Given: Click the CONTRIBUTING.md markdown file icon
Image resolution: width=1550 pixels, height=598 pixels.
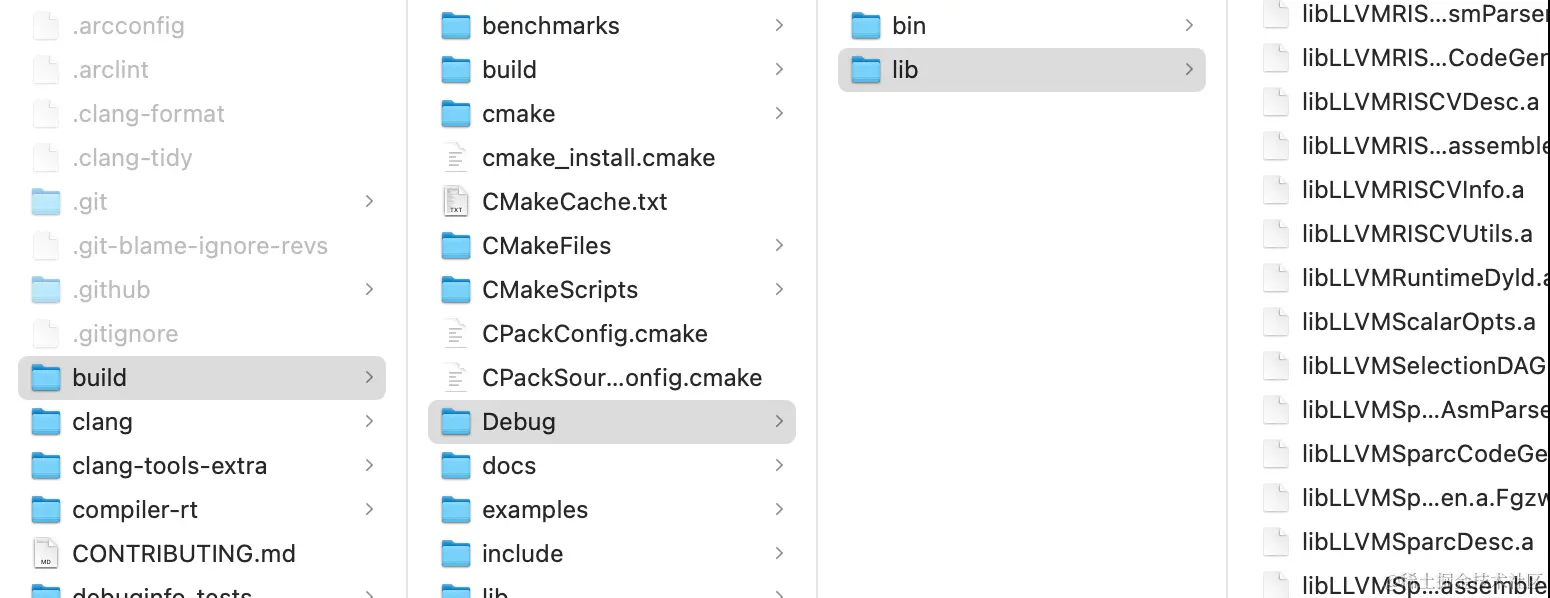Looking at the screenshot, I should click(46, 554).
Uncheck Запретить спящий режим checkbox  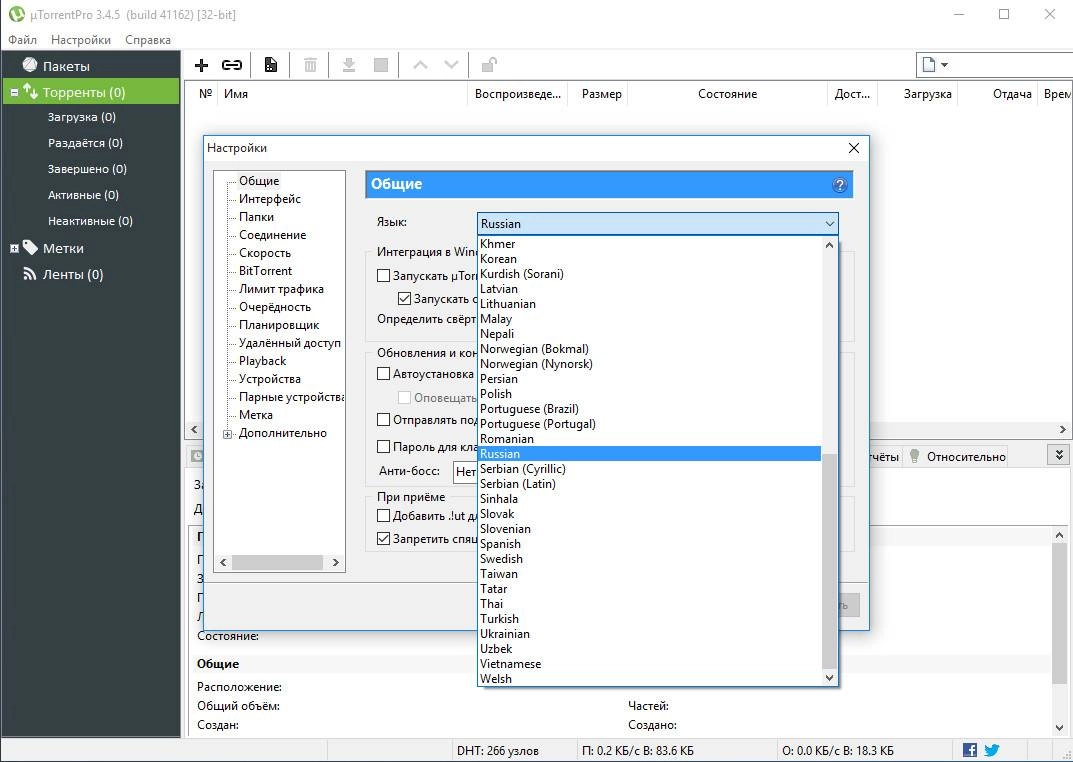(382, 538)
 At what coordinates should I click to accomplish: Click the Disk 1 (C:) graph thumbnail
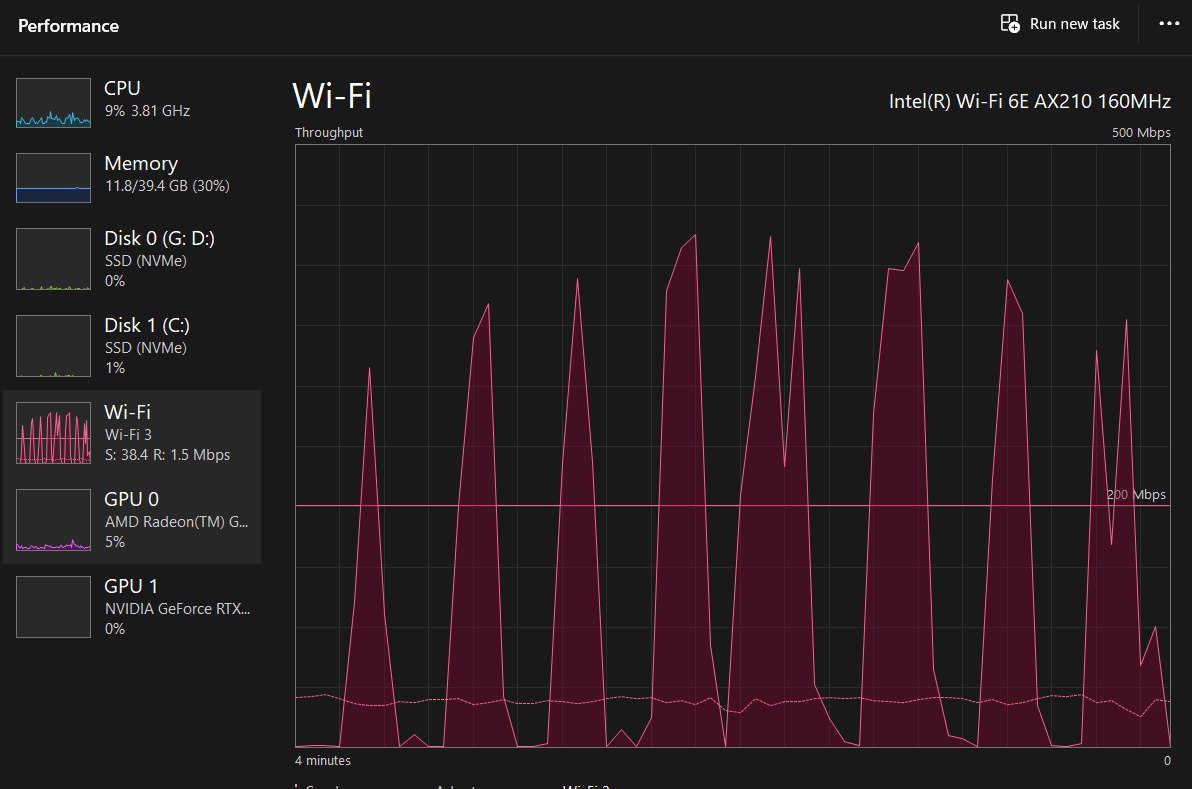pyautogui.click(x=53, y=346)
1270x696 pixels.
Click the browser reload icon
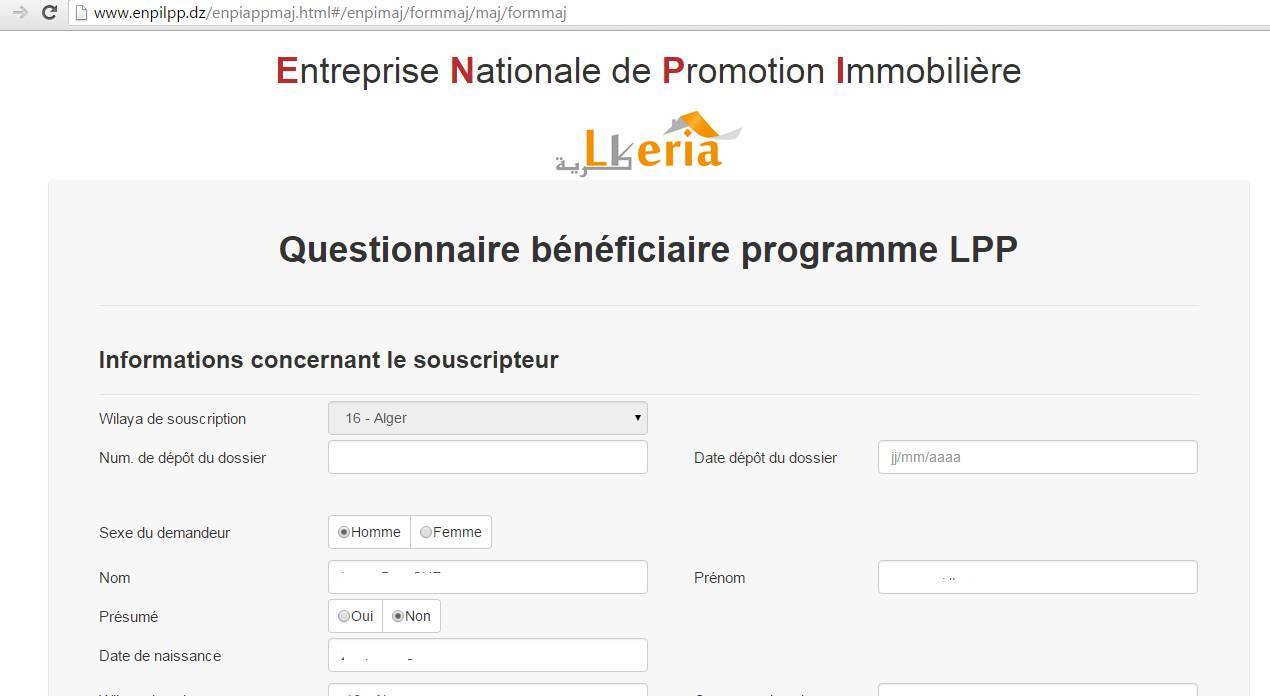pos(48,13)
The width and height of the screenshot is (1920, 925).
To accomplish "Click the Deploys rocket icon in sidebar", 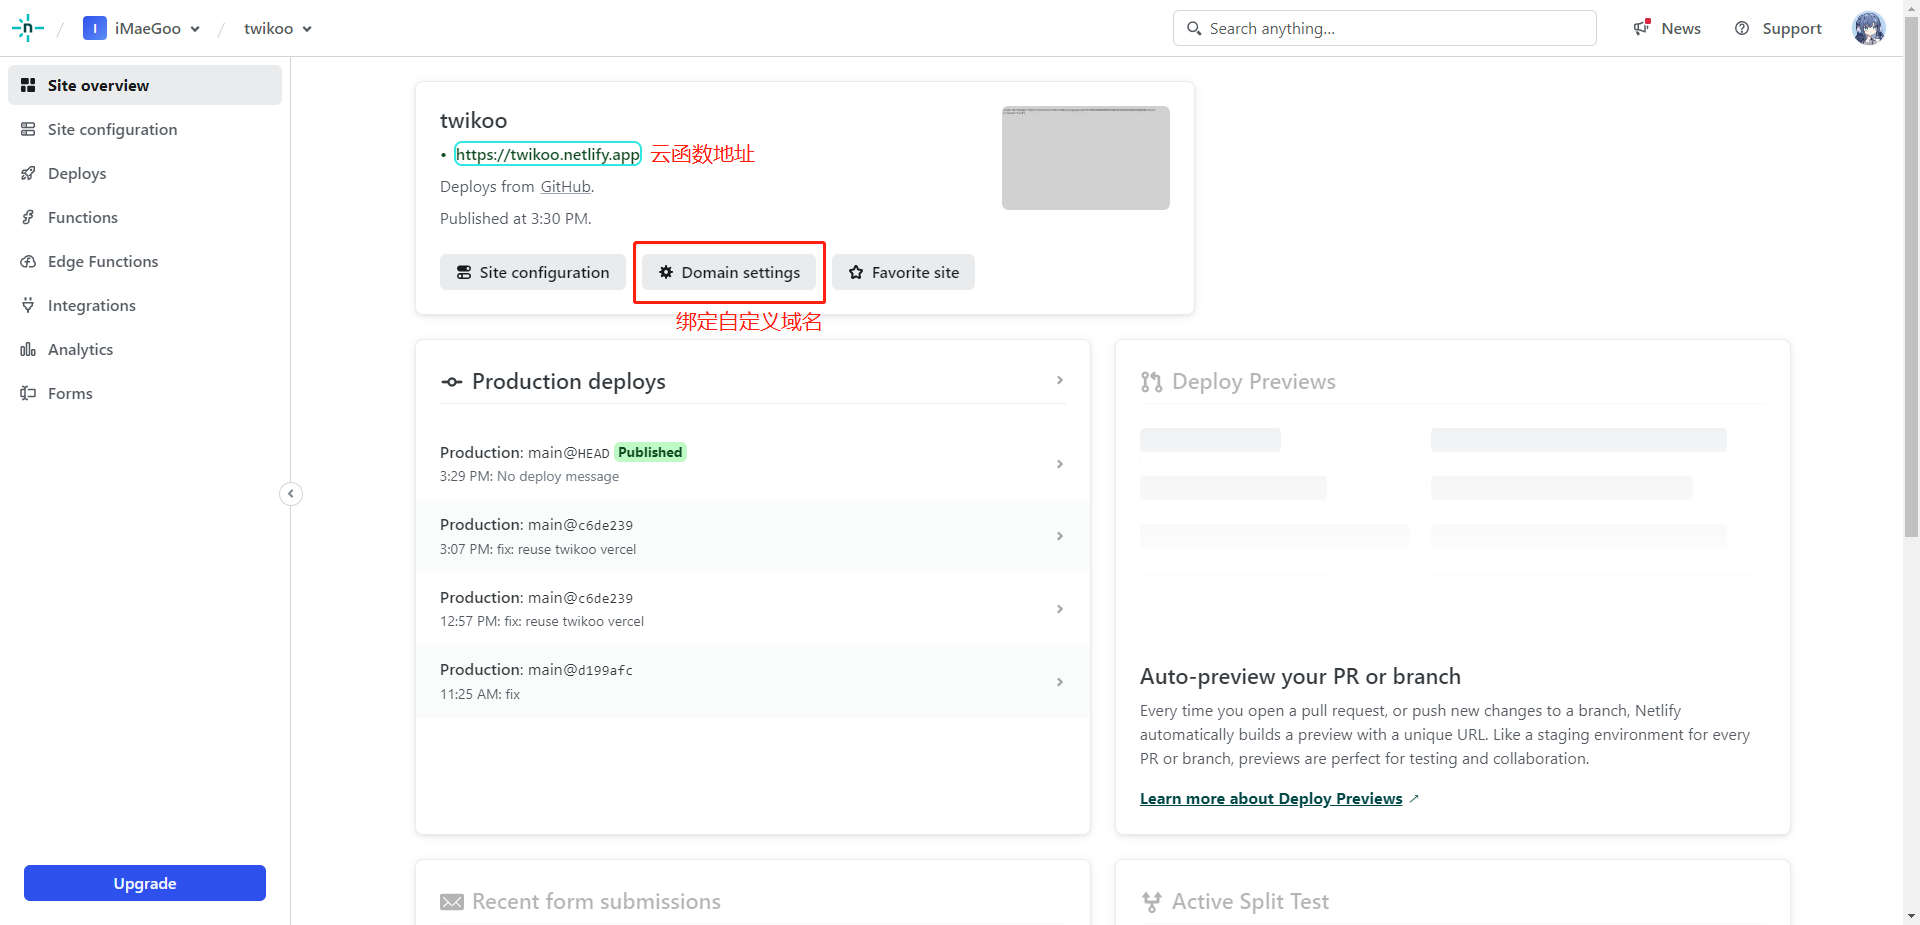I will [28, 174].
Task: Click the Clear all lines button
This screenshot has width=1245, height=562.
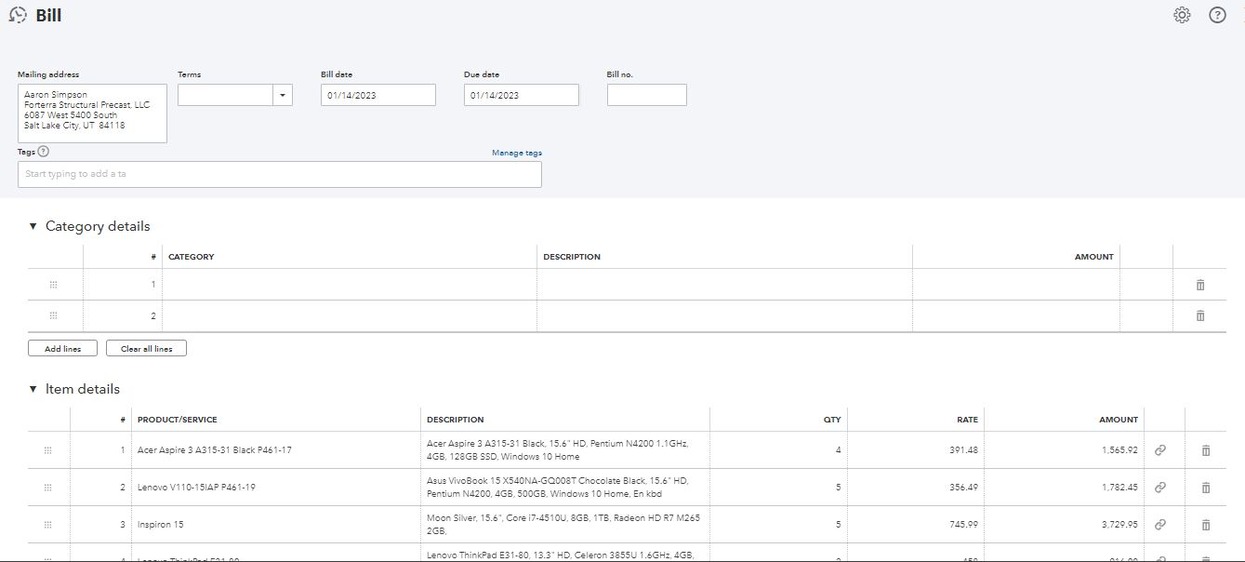Action: pos(146,348)

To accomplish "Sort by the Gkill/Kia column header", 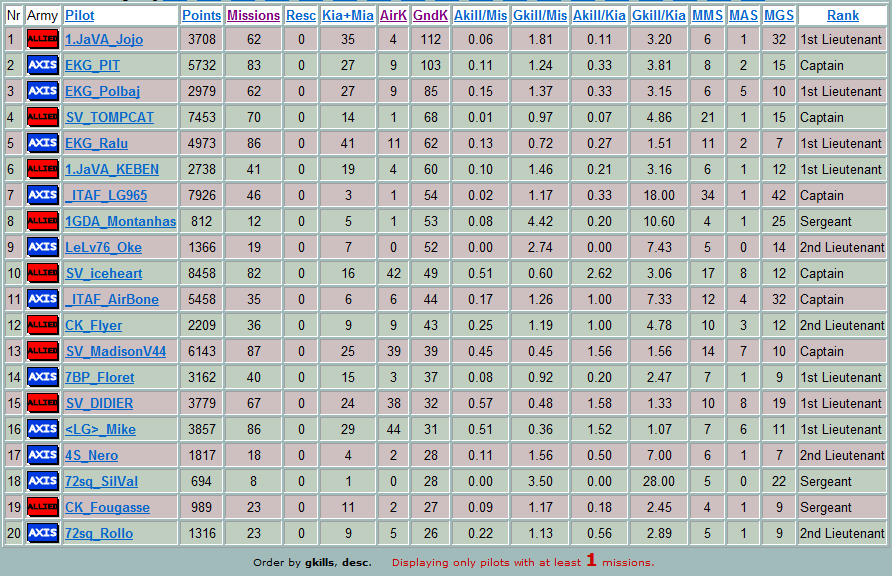I will pos(659,15).
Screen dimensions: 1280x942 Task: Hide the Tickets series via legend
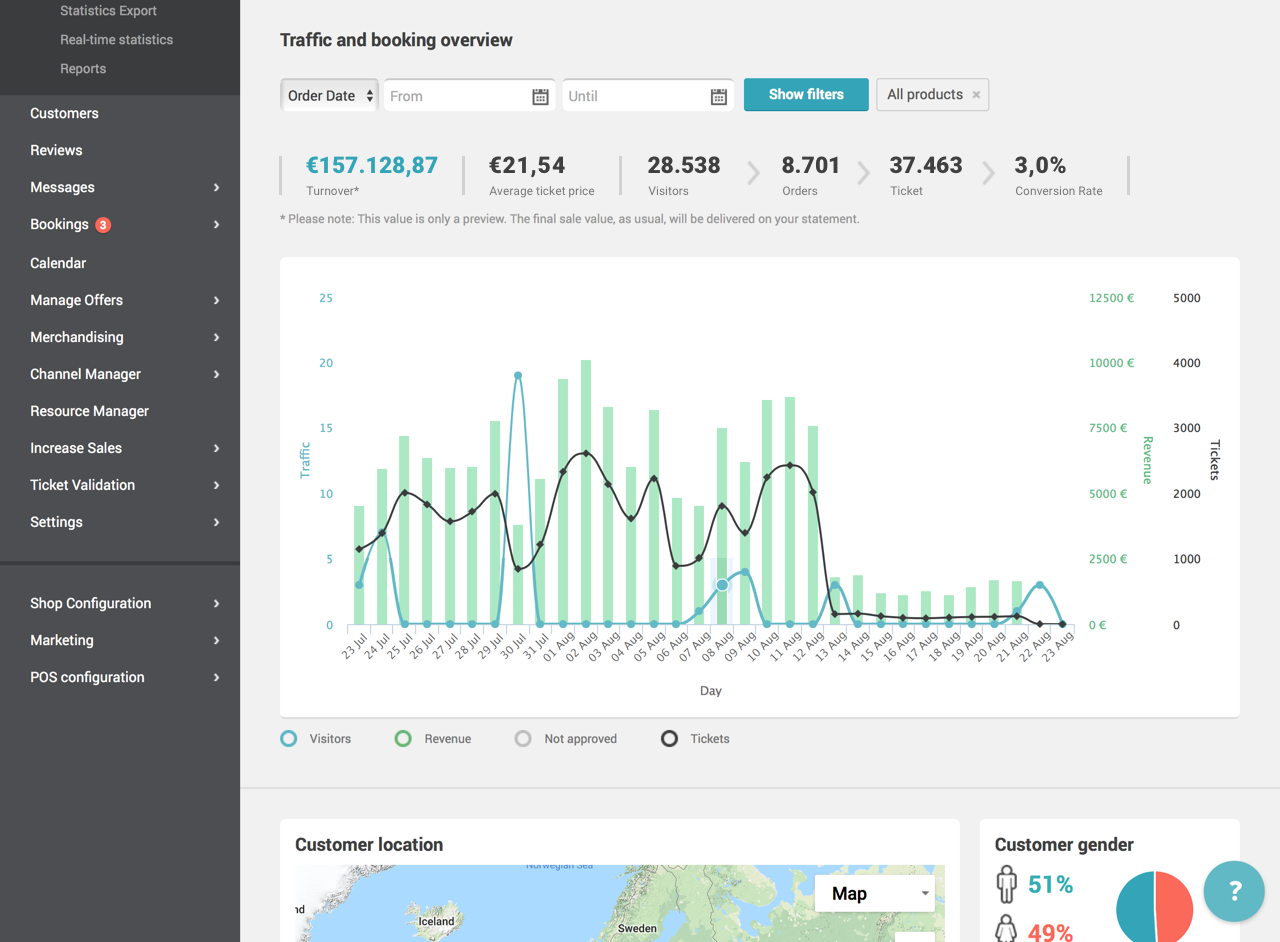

What you need to do -
Which lines above contain "Task"? Show each of them.

Solution to this exercise -
Task: Click the Clear all lines button
Screen dimensions: 1280x942 Task: Hide the Tickets series via legend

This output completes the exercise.